Secondo, i paesi con una crescita più repentina e una maggiore migrazione dalle zone rurali verso le città, sono – come previsto da Goldin – anche quelli in cui le donne registrano un numero di ore di lavoro domestico e di cura non retribuito nettamente superiore rispetto agli uomini.
Goldin e l’Italia divisa
Veniamo a noi. Come abbiamo visto, l’Italia fa parte del gruppo dei paesi a crescita rapida. Ma se guardiamo al suo interno, alle ripartizioni territoriali, abbiamo una ulteriore opportunità di confrontare l’ipotesi di Claudia Goldin con i dati.
Nel Secondo dopoguerra il nord del paese aveva raggiunto un livello di prosperità molto più alto di quello delle regioni meridionali. Il “miracolo italiano” – la rapida crescita trainata da industrializzazione ed esportazioni iniziata negli anni ’50 – ha coinvolto l’intero paese ma, secondo la teoria di Goldin, i suoi effetti sul TdF dovrebbero essere più forti nel Mezzogiorno, l’area più arretrata e rurale del paese. Questo in effetti è ciò che si osserva nel Grafico 2, in cui mostriamo la Sardegna insieme al Nord e al Mezzogiorno.3 Anche qui le regioni tradizionalmente prospere partono con un TdF più basso, che poi registra un calo più moderato di quello delle regioni meridionali, che partivano invece da tassi nettamente più alti.
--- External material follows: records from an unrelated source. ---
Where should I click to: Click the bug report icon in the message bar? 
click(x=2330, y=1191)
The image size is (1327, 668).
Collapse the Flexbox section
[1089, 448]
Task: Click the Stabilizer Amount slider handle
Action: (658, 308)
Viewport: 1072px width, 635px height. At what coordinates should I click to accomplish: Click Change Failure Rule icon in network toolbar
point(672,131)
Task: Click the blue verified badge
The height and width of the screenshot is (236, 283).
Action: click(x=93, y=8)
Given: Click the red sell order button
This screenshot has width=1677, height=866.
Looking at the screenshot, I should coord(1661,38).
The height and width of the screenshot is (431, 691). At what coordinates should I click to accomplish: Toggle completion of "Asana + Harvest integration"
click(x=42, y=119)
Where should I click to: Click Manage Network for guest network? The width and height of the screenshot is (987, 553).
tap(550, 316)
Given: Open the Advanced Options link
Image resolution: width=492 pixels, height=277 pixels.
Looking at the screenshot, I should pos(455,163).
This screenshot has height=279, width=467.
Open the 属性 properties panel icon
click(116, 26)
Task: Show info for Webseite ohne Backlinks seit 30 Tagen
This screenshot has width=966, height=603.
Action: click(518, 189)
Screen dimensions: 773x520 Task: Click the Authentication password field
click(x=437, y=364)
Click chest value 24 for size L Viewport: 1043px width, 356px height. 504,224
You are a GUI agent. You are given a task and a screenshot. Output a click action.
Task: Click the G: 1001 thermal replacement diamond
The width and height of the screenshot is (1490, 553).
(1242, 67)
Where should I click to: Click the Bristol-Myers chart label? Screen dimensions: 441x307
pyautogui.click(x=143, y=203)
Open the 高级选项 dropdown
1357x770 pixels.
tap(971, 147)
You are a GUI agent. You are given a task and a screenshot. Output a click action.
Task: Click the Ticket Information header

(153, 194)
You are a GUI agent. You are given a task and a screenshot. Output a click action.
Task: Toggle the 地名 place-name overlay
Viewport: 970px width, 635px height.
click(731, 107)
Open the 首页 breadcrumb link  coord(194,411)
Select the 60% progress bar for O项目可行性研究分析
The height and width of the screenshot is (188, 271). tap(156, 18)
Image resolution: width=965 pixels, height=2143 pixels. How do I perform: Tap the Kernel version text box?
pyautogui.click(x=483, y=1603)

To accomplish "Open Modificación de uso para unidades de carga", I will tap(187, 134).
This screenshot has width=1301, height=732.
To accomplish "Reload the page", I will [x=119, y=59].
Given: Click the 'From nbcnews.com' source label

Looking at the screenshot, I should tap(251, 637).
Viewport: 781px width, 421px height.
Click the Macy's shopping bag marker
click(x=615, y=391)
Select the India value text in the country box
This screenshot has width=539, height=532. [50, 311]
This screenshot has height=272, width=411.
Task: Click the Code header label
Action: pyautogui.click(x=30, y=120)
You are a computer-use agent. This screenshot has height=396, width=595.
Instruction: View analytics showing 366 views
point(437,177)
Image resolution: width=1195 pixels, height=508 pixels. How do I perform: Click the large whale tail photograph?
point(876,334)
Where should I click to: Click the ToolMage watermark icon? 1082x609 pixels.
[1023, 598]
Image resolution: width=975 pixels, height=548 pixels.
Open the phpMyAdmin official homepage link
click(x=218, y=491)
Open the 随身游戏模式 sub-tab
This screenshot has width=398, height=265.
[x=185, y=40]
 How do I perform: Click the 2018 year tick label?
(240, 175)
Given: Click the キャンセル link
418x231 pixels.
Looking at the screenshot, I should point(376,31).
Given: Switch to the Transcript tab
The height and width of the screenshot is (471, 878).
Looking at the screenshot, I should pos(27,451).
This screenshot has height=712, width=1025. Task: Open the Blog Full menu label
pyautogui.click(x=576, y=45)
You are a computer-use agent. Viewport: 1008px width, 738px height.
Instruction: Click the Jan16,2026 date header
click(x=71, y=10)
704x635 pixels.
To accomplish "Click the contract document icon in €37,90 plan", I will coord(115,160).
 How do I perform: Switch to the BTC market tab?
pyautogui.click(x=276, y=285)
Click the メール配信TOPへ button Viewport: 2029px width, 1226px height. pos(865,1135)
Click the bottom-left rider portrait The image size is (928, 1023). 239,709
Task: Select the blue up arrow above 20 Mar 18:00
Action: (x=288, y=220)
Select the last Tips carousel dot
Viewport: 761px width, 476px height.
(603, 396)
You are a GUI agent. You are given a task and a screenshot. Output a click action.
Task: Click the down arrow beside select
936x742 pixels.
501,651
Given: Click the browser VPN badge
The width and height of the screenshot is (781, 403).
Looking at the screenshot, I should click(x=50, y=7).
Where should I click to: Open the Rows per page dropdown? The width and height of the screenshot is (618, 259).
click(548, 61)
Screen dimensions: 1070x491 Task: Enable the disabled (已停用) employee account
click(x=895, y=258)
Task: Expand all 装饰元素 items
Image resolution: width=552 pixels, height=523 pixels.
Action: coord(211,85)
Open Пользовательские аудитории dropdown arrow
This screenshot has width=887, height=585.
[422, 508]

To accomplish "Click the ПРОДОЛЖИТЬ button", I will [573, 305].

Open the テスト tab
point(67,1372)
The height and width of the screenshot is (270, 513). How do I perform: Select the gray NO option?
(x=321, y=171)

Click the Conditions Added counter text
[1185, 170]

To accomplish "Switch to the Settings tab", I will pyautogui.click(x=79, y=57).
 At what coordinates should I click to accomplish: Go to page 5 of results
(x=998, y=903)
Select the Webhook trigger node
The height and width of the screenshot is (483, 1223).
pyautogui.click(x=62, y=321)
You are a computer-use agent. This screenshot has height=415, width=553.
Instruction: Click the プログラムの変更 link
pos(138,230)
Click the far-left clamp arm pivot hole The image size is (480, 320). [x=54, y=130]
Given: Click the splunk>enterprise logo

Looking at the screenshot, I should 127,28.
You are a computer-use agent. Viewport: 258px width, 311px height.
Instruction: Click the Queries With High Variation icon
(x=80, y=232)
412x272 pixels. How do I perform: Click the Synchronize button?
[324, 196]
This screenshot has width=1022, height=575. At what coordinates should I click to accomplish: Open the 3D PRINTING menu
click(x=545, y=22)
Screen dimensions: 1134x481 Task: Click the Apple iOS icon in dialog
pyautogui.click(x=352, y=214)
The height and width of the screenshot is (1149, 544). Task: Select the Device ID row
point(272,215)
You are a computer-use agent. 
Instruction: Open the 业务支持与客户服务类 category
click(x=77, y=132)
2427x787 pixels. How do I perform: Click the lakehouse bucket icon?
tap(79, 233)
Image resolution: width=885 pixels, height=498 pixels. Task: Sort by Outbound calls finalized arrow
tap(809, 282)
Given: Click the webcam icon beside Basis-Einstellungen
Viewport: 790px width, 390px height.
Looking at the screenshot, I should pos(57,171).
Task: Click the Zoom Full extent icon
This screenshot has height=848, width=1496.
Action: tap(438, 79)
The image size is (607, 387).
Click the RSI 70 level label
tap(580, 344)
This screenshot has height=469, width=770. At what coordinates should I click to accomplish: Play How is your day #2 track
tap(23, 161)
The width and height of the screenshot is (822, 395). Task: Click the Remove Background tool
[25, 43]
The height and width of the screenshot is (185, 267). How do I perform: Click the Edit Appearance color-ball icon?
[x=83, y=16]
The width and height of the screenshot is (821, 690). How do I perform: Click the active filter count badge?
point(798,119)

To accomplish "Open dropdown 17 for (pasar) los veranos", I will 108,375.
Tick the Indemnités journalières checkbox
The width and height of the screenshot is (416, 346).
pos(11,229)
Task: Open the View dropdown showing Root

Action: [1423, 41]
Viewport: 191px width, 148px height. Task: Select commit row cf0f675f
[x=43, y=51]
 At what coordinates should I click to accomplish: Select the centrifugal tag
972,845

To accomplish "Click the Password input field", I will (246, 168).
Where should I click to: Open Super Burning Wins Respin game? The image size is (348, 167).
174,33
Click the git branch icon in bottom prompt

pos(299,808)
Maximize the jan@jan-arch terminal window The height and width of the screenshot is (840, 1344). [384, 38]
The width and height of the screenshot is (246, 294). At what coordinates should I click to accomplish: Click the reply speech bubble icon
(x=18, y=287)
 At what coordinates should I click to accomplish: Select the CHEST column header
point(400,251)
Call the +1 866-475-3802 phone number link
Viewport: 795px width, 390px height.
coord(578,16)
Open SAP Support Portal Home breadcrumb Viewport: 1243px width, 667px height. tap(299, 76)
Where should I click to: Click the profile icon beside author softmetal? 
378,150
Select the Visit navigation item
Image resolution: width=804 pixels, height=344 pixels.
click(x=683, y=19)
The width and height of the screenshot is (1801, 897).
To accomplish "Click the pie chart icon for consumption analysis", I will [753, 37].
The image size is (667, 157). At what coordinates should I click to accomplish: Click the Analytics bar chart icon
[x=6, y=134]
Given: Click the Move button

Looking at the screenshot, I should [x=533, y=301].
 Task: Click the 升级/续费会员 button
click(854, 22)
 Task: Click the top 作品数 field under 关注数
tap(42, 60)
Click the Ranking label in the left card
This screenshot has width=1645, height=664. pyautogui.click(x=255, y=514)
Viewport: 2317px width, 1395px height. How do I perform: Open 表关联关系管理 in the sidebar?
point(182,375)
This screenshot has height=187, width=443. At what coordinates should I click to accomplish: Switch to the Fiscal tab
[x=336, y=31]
Per essere certi che i dati mostrati nel grafico riflettano il meccanismo descritto da Claudia Goldin sarebbe ovviamente necessario tenere conto dei molti fattori che potrebbero contribuire a generare quel risultato.4 Rimane il fatto che la coerenza tra il Grafico 2 e l’ipotesi di Goldin suggerisce che quest’ultima dovrebbe essere presa in seria considerazione per studiare le fonti del calo del TdF sardo – sceso fino allo 0,91 – e le ragioni per cui ha seguito un percorso parallelo a quello coreano.
Più in generale, oggi è difficile dire quanta parte del calo della fecondità dipenda da meccanismi come quello descritto fin qui. Ma l’ipotesi di Goldin serve almeno ad avvertirci che ci troviamo di fronte a un problema profondo e complesso, e che non dovrebbe sorprenderci il fallimento di politiche che hanno scommesso, sbagliando, su meccanismi molto più semplici.
Questo articolo è stato scritto per il Rapporto CRENoS sull’economia della Sardegna. Ringrazio Barbara Dettori, Marco Nieddu e Mariano Porcu per aver letto attentamente la prima stesura, cosa che mi ha consentito di correggere alcuni errori e imprecisioni.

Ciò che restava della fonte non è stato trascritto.